Je ne voudrais vraiment pas que sentes de la pitié dans mes yeux quand tu racontes ça, d’où tu viens, ton existence, ta famille, la situation des pays dans lesquels tu as vécu avant de venir ici, parce ce n’est vraiment pas ce que je ressens. Enfin, mes yeux, tu ne les vois pas vraiment ; je regarde droit devant, ça vaut mieux.

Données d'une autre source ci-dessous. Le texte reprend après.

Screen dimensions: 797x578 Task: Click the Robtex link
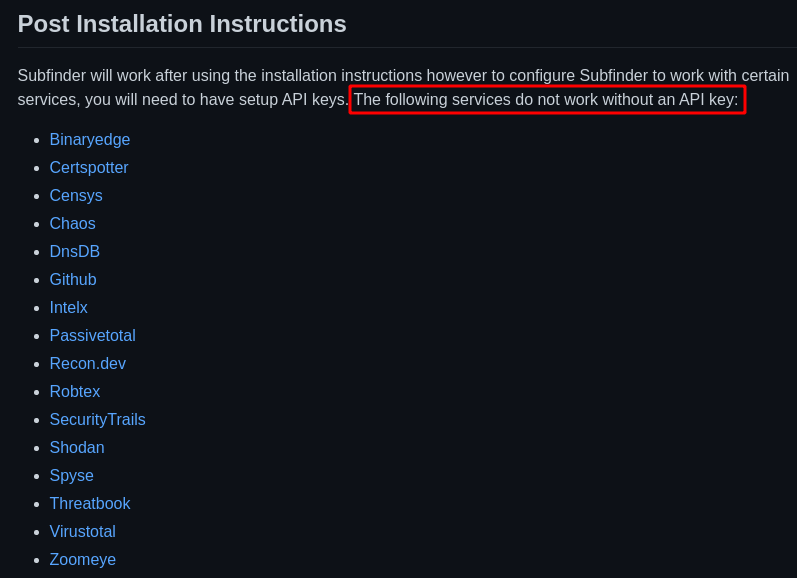pos(75,392)
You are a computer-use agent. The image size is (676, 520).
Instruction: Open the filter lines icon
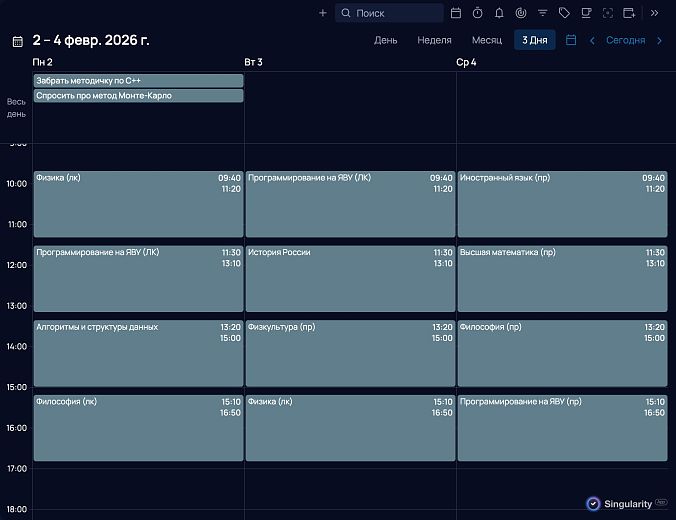(x=543, y=13)
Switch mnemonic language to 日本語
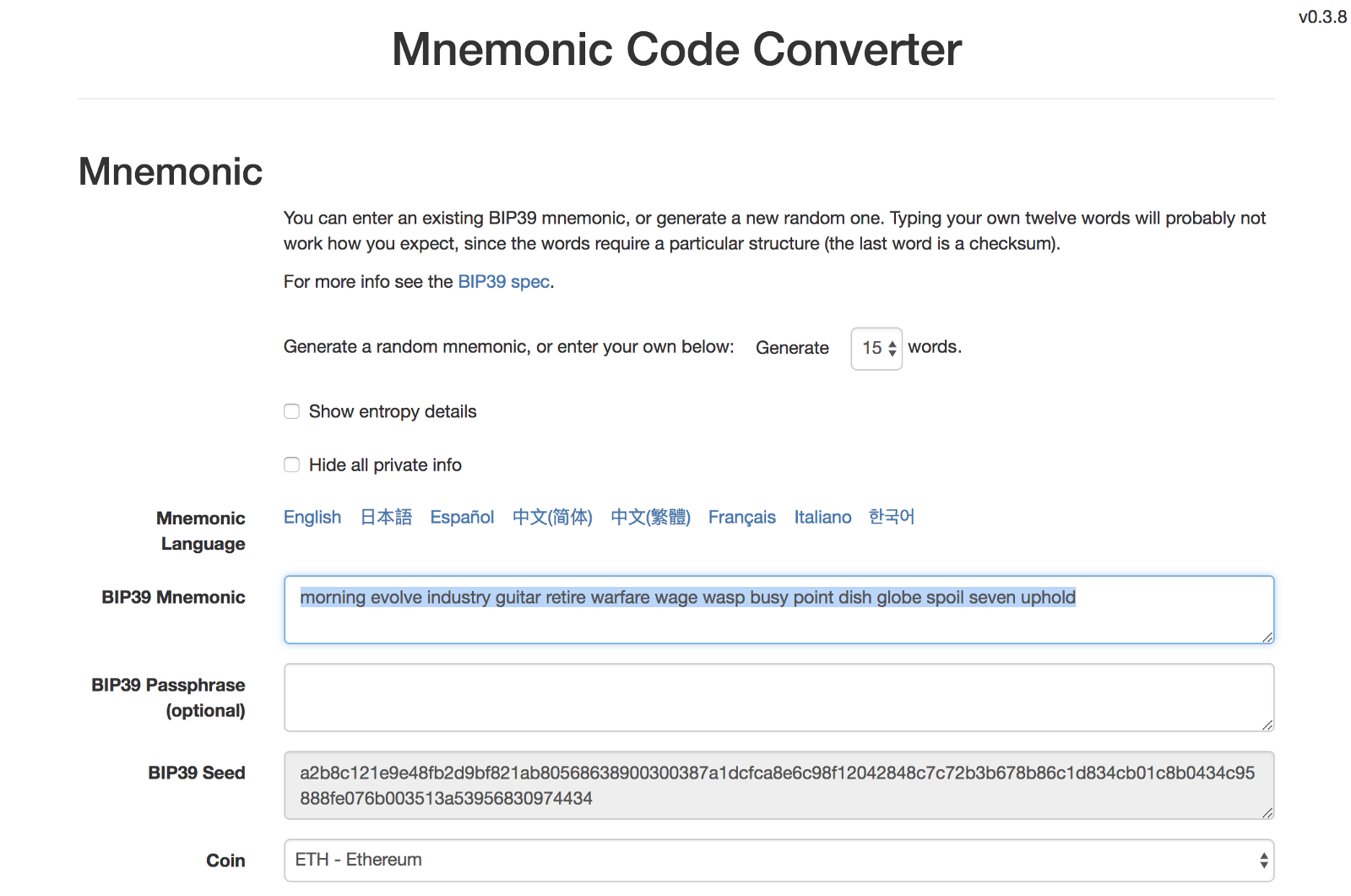This screenshot has width=1351, height=896. click(386, 517)
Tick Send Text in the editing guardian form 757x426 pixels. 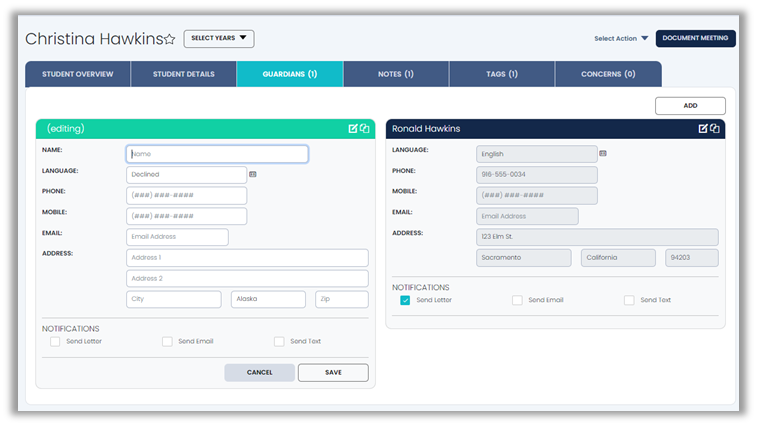point(279,341)
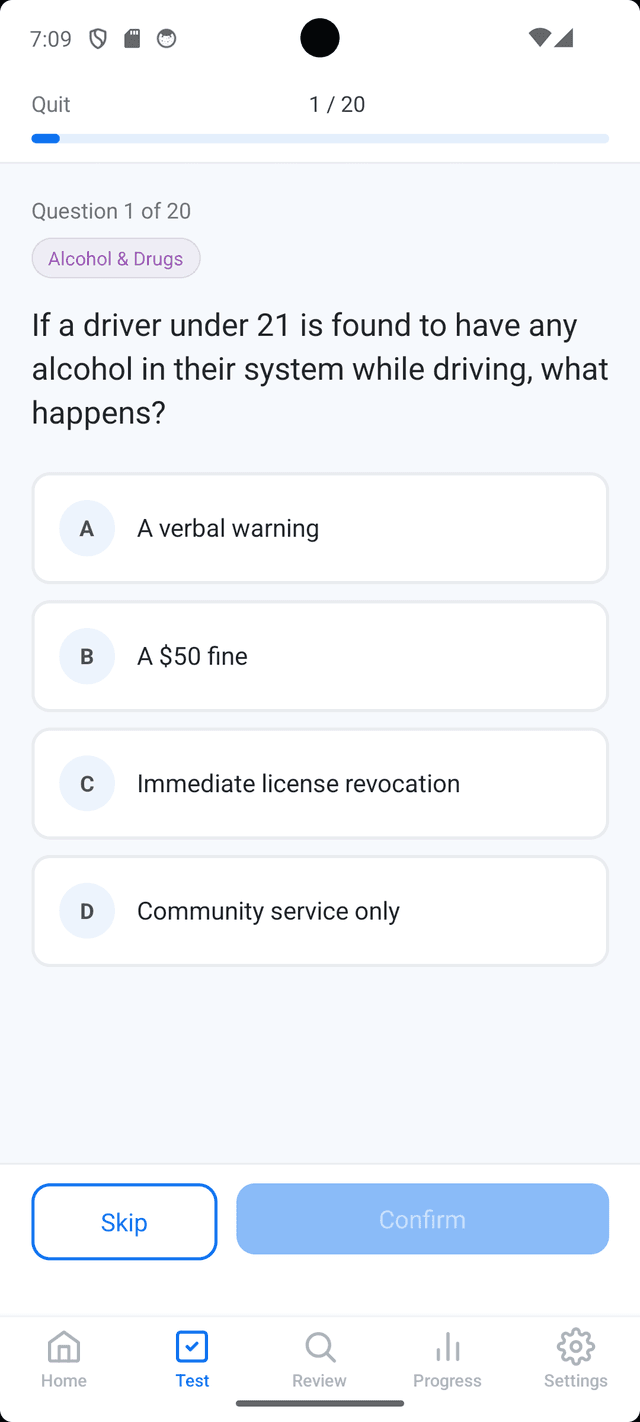Open the Alcohol & Drugs category chip
640x1422 pixels.
[115, 258]
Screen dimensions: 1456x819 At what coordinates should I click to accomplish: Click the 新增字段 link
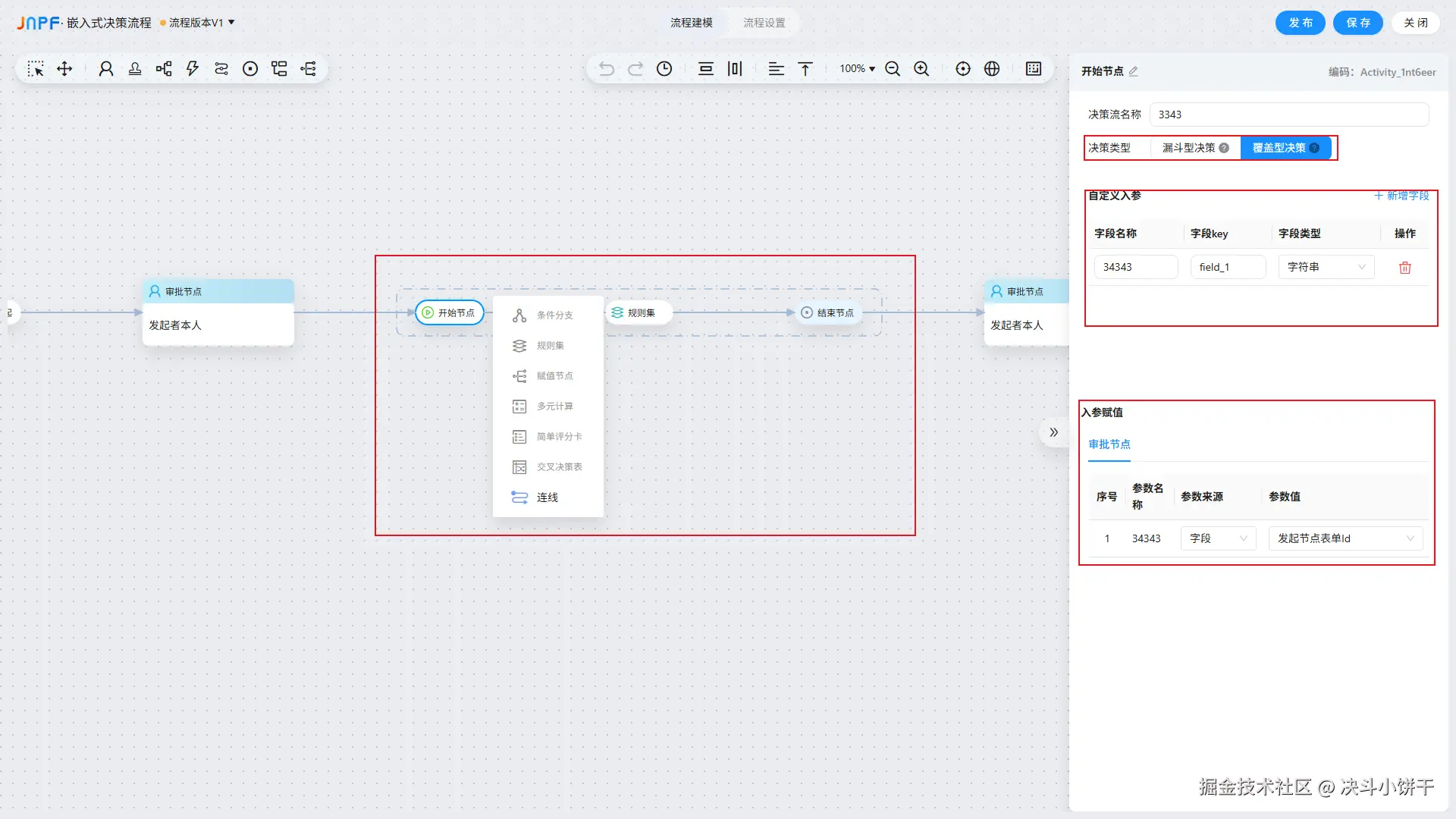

Ce serait quand même dommage de ne pas faire attention et d’avoir un accident ici, maintenant. Alors ce n’est pas si mal que j’aie à conduire pendant que je t’écoute, pas besoin de trop réagir. Ou en surface seulement, et on discute un peu dans le vide, on converse. Parfois aussi je ne t’écoute pas mais, tu comprends, je ne suis pas habitué. La plupart du temps, j’ai été seul dans cette cabine, ce n’est pas courant les compagnons. Enfin il y a eu cet été où j’avais emmené ma fille avec moi. Je t’expliquerai tout à l’heure. La route est longue, on a tout le temps. Pour l’instant je préfère ne pas t’interrompre.

Je ne sais pas bien où l’on est. A force de rouler, tout finit par se ressembler, les lacs comme les banlieues, les routes n’en parlons pas. Il semble qu’il a fait nuit si vite. Ça n’aide pas à s’orienter. Je me perds parfois – pas dans mon parcours, parce que de toute façon, aujourd’hui, il suffit de suivre ce que m’indique un GPS – non je me perds dans les lignes blanches. Mes phares réfléchissent leur pâleur. Continues, elles me donnent une idée de l’infini ; interrompues, elles clignotent et m’éblouissent mais je les sens presque s’accorder à mon pouls. Je me fonds dans mon voyage.

Il est un drôle d’endroit, à Lausanne, qui, a priori à des lieues de toute possibilité de poésie, engoncé dans des couches de bitume, se révèle enivrant dans le noir : au bord du lac, qu’on ne voit pas, un immense rond-point, cerclé de lumières jaunes et blanches. Lorsqu’on l’emprunte, on ressent le risque de s’y voir aspiré, on est pris dans son mouvement perpétuel, et l’on se surprend à ne pas vouloir en sortir. Ce soir, j’en suis à mon troisième tour. J’en avais toujours rêvé, jamais je ne l’avais fait. Je suis actuellement en train de faire des tours du giratoire de la Maladière. Un quatrième, un cinquième. Puisque tout passage ici n’est ordinairement qu’éphémère, il y a peu de chances pour que l’on remarque ce petit camion blanc pris dans une force centripète, ou une obstination à ne jamais sortir de son axe, comme une attraction de fête foraine sur ses rails. Je me laisse emporter par ce mouvement. C’est beau. Au loin une voix me berce, c’est celle de mon compagnon de route. Ce sont des chants. Je ne sais plus. Il ne faudra pas que je m’assoupisse, mais je me laisse aller à cette plénitude routière, conjuguée au plaisir enfantin de faire d’un lieu morne un jeu…

… mais qu’est-ce que je m’imagine encore. Un parcours nocturne inhabituel et il n’en va pas long pour que je m’embarque dans une analyse des plus égocentrées. Que pourrais-je en savoir, de ce qu’a dans la tête un des chauffeurs du camion dans lequel je suis depuis deux heures ? Plus cela avance, et plus je projette sur ce qui se passe mes yeux, mes mots, ma personne. Qu’est-ce qui m’en empêche après tout ? Ou qu’est-ce qui m’y enjoint ? Rien ne justifie ma lecture, et pourtant rien n’obstrue ma pensée. Dois-je alors m’en vouloir ? Puisque tout ici appelle l’interprétation, je m’y laisserai aller. Ne me satisfaisant sans doute pas d’un seul passage, je surinterpréterai. En somme, je ne suis même pas désolée.